Pose Breakdown: Dangle
Let's talk about dangling pose, aka one of the rare standing poses in yin yoga. This standing forward bend is an excellent release for the back body and is a wonderful release to add to your practice.
The Basics | Dangling Pose
Other names | Uttanasana (yang)
Helpful props | Block, bolster, wall
Meridians | Lower Body: Bladder; Upper Body: Dangling the arms will stimulate all the upper body lines as well.
Benefits | Physical
- Decompresses the vertebrae of the spine
- Loosens the hamstrings and stimulates the backs of the knees
- Aids in digestion through abdominal compression
- Improves lymphatic function
Benefits | Mental / Emotional
- Steadies nervous energy
- Sharpens mental alertness
- Shifts perspective
Timing | 3-5 minutes. Can be held longer with experience. Be cautious if you struggle with vertigo in your hold times and upon exiting the pose.
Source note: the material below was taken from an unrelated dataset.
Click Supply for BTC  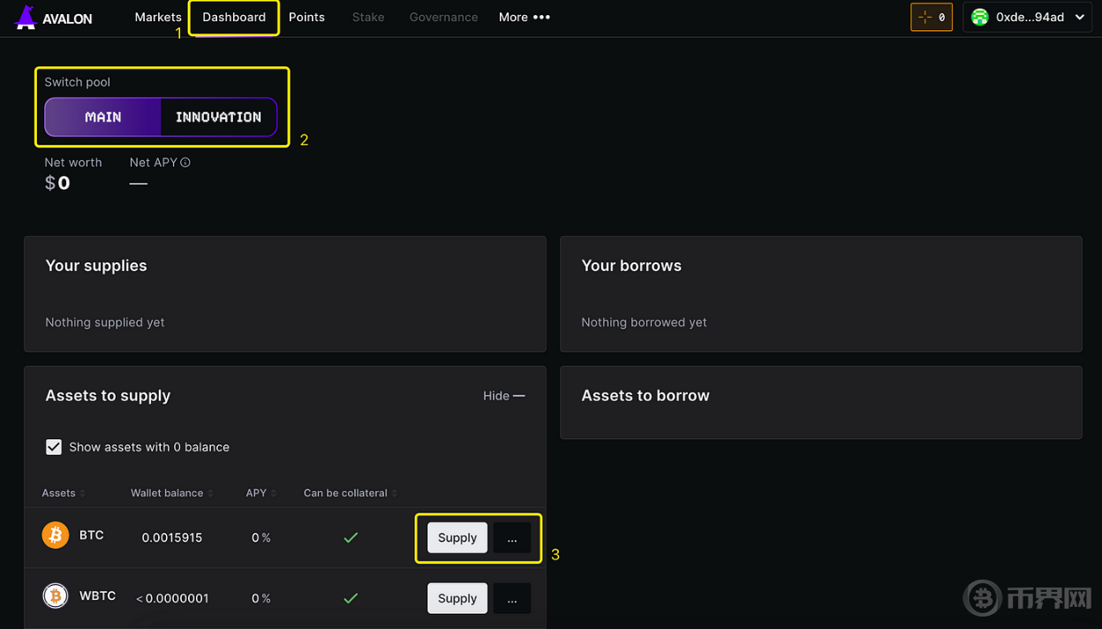[x=457, y=537]
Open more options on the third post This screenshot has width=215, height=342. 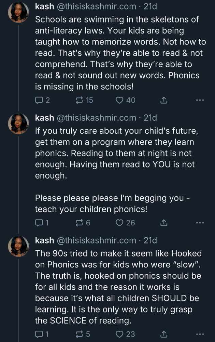[200, 334]
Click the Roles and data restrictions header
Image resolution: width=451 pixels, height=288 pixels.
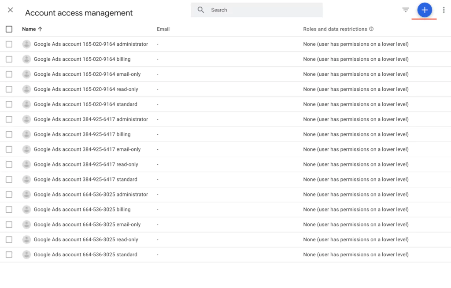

Avoid this posture if you have blood pressure irregularity.
Details
Directions | Standing with the feet hips distance (or wider), begin to gently fold your upper body over the legs. Allow the spine to round, the head to hang and the arms to relax. Soften the jaw muscles here as well.
Knees can bend here if that gives you balance and alleviates any painful tugging in the low back and/or hamstrings.
Variations | at the wall
The wall is a favorite prop for this pose as it can help to deepen and support the stretch so there's less concern with balance. Taking the hips to the wall is a nice way to take the pose deeper, just ensure you feel steady and have props ready to help you stabilize.
Variations | others to explore
There are many additions you can make in terms of arm variations, acupressure, prop towers and leg width. Choose what works best for your body and which add-ons will support your intention for the day.